More information can be found in the ingest node conditionals documentation.

Drop Processor

The drop processor will prevent a document from being indexed. A drop processor didn’t make much sense without the ability to conditionally execute it (since otherwise, it would drop all documents). Now that the Ingest node can conditionally execute a processor, it can also conditionally drop documents to prevent them from getting indexed.

For example, maybe we don’t care about documents from marketing. We can drop them.

PUT _ingest/pipeline/dropper
{
  "description": "A pipeline to drop documents",
  "processors": [
    {
      "drop": {
        "if": "ctx.source?.toLowerCase() == 'marketing'"
      }
    }
  ]
}

Since the ingest node runs prior to indexing, these documents from marketing never make it to the index. See the drop processor documentation for more information.

Pipeline processor

The pipeline processor is a special processor that only calls other processors. Given our two examples above where we have a renamer pipeline and dropper pipeline, it would be nice if we can re-use those pipelines from other pipelines. This can help to prevent a lot of copy/paste of processors and allows for better organization of pipelines.

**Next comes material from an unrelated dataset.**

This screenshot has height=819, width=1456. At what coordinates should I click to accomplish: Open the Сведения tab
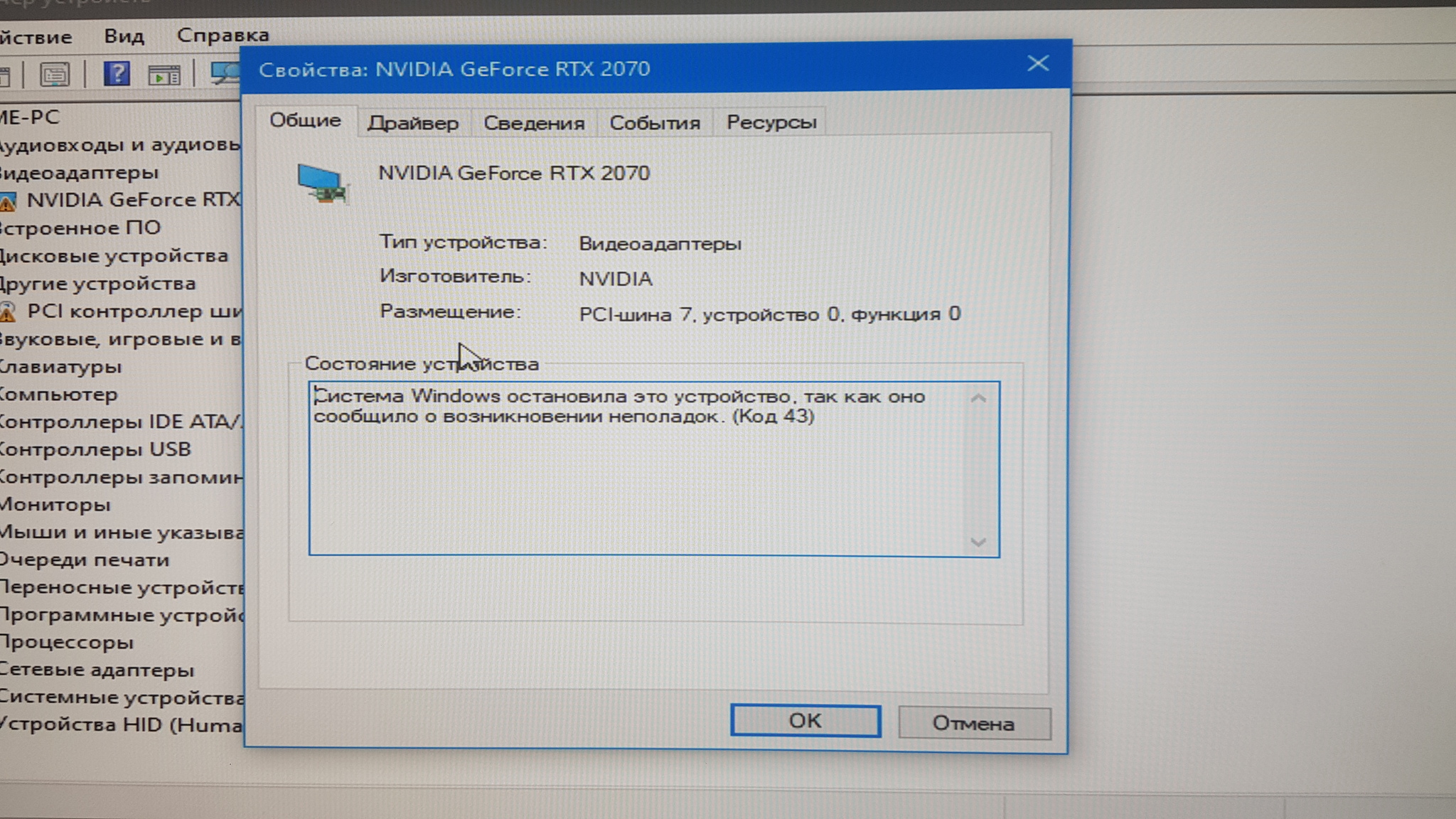534,123
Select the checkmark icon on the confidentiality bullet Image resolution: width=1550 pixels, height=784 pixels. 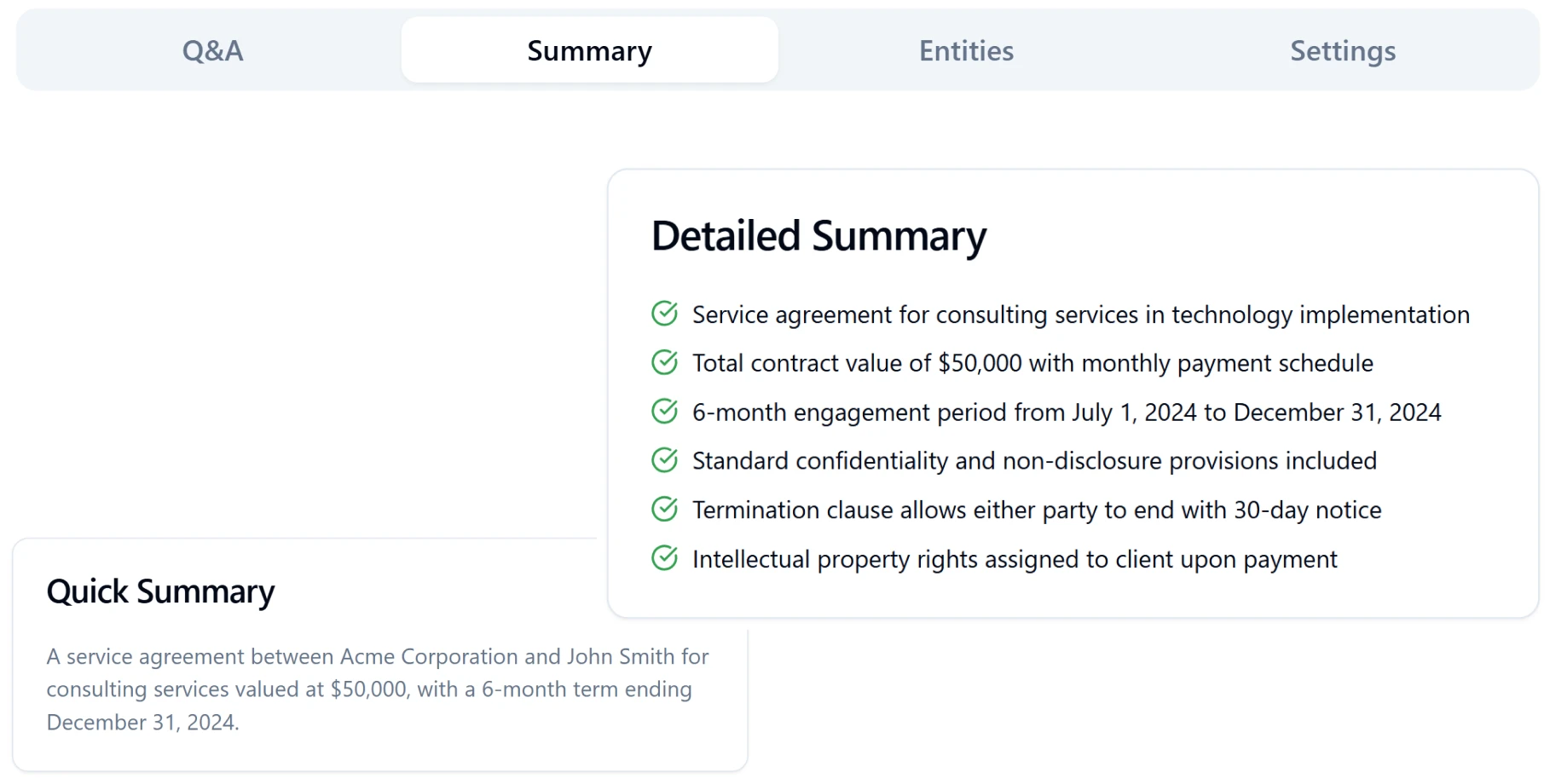(x=665, y=460)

PUT _ingest/pipeline/master
{
  "description": "A master pipeline that calls other pipelines",
  "processors": [
    {
      "pipeline": {
        "name": "dropper"
      }
    },
    {
      "pipeline": {
        "name": "renamer"
      }
    }
  ]
}

Indexing to the pipeline (?pipeline=master) will drop the document if the source is marketing, and will rename the field if the source is billing. See the pipeline processor reference documentation and Conditionals with the Pipeline Processor .

Dissect Processor

The dissect processor is an alternative to the Grok processor to dissect a log line into its parts. It isn’t quite as flexible as Grok, but it can solve many parsing use cases with a simpler syntax and may perform better than Grok since it doesn’t use regular expressions. The dissect processor may sound familiar since Beats and Logstash also have dissect processors (a filter in Logstash terms). If you need to parse log lines into their parts, and the log lines don’t deviate much from each other, dissect may be the best option.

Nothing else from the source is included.